Okay, fine. And then finally, a question regarding constellation in Europe and IRIS^2. This is progressing well now in Europe and we know from the previous announcement that the EU wants to involve also start-ups in this program. Where do you see your opportunities here? And do you think that your related business, the optical terminals will be divided between multiple suppliers would be interesting to have your thoughts on this IRIS^2 program?
Absolutely. I think we’ve welcomed definitely Europe taking a really bold approach there on building up a constellation for their own hard soft gov needs as well as service needs for the governmental customer. As you have said, the European Commission has taken a hard stance that they want to start-up involvement. We really want to see that materialize. I think that is very important for the space industry of Europe. So the European Commission has realized that as well and has written that in as a criteria.

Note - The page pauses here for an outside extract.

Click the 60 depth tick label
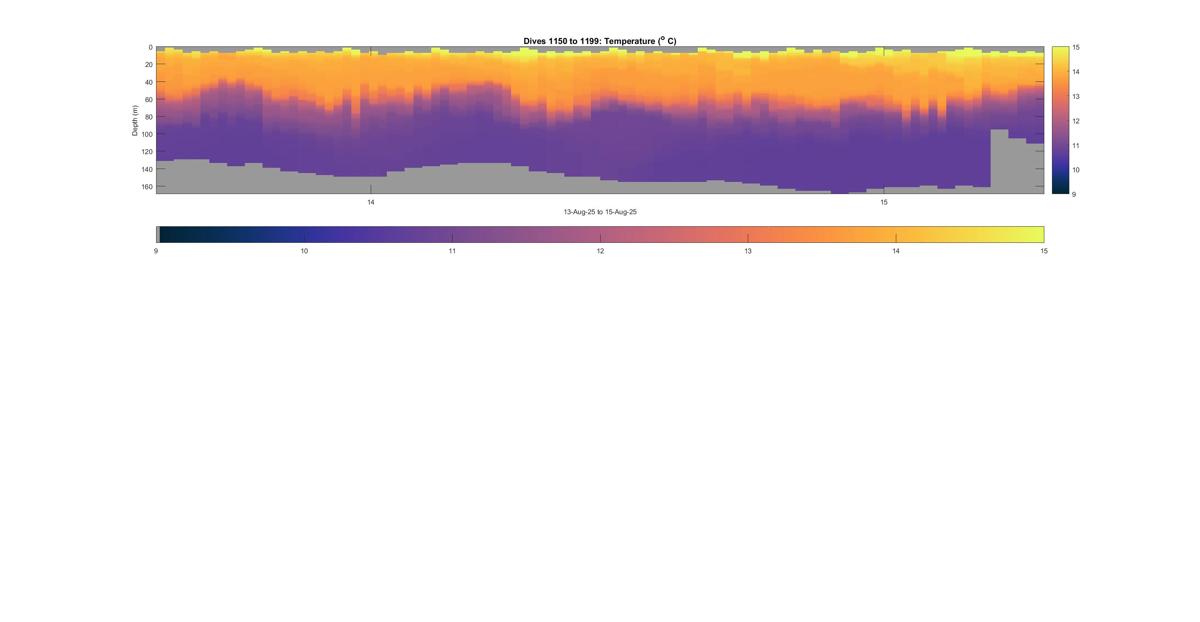The width and height of the screenshot is (1200, 622). click(x=148, y=99)
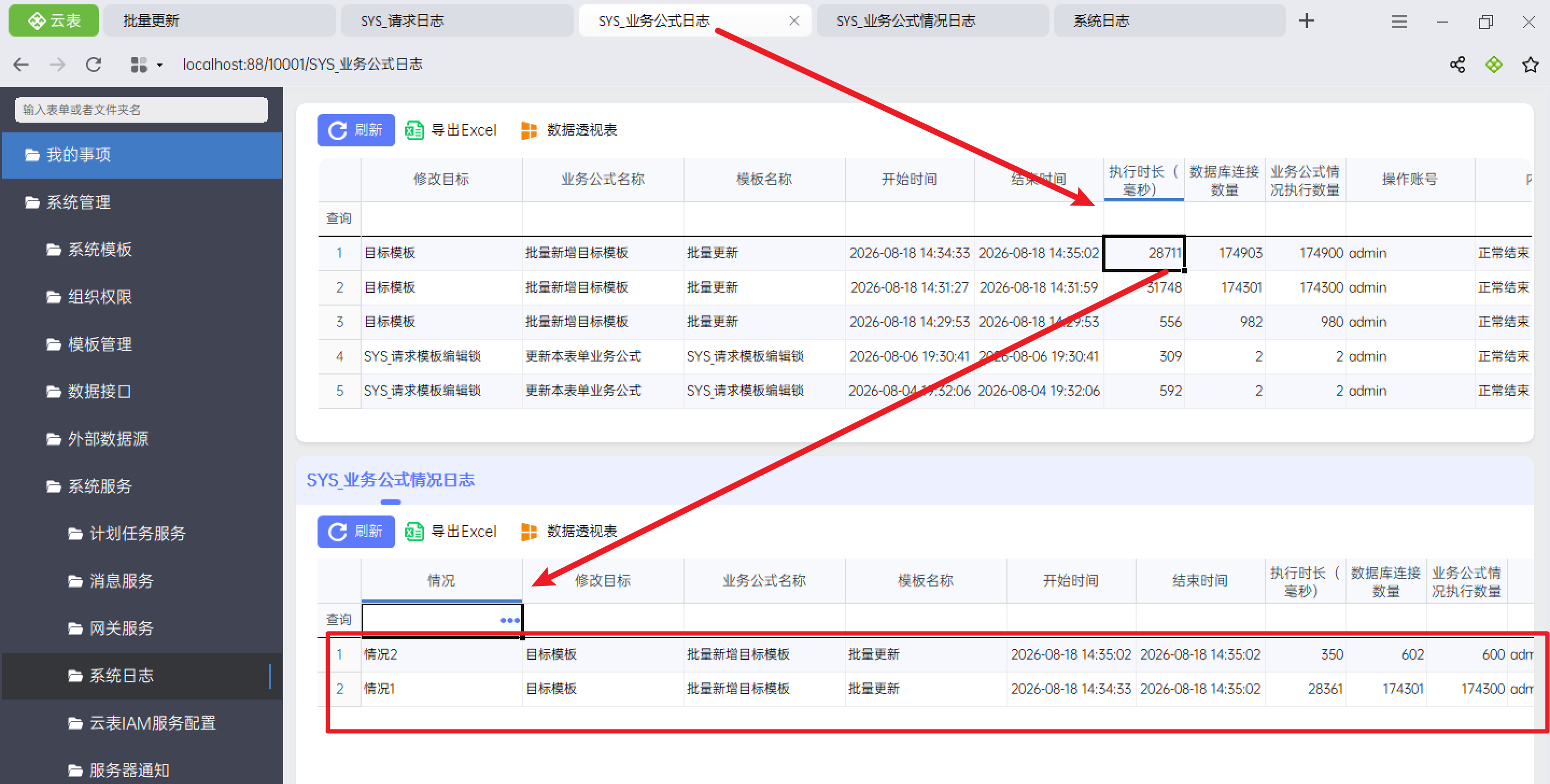The width and height of the screenshot is (1550, 784).
Task: Focus the sidebar search input field
Action: pyautogui.click(x=142, y=110)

What we see is that optical comms plays a very big role in that constellation. There are other elements like Quantum Key Distribution also, which are a big part of a constellation and its use of optical communications. And I can also remind you that we have recently announced that we are working in multiple programs with the German government on the quantum key distribution topic.
All of that combined — and also, in addition to the fact that we are one of the very few viable optical communications businesses in Europe — in countries of the European Union. And our, I want to say, leading role already on this side, on the U.S. side of the Atlantic and governmental programs, I think we are very well situated to make use of this constellation for providing terminals, I’d say, at least in the percentages of the start-up involvement, if not more.
Okay. Sounds good. Thank you very much. Thanks a lot.
Thank you. And pardon me, it looks like there may be a follow-up. One moment. We are getting a follow-up from Zafer Rüzgar of Pareto Securities.
No, there’s no follow-up questions from my side. Should be a mistake. Sorry.
No problem. Thank you, sir. There are no questions in the queue at this time. So I will turn the call back to Mr. Tom Dinges.
Thank you, operator. For further information about our upcoming engagement with the investment community, please visit the Investor Relations section of mynaric.com. Thank you, everyone, who joined us today, and we thank you for your interest in Mynaric. We will speak with all of you again when we release half year 2023 financial results. Goodbye for now.
This concludes today’s conference call. Thank you all for participating. You may now disconnect, and have a pleasant day.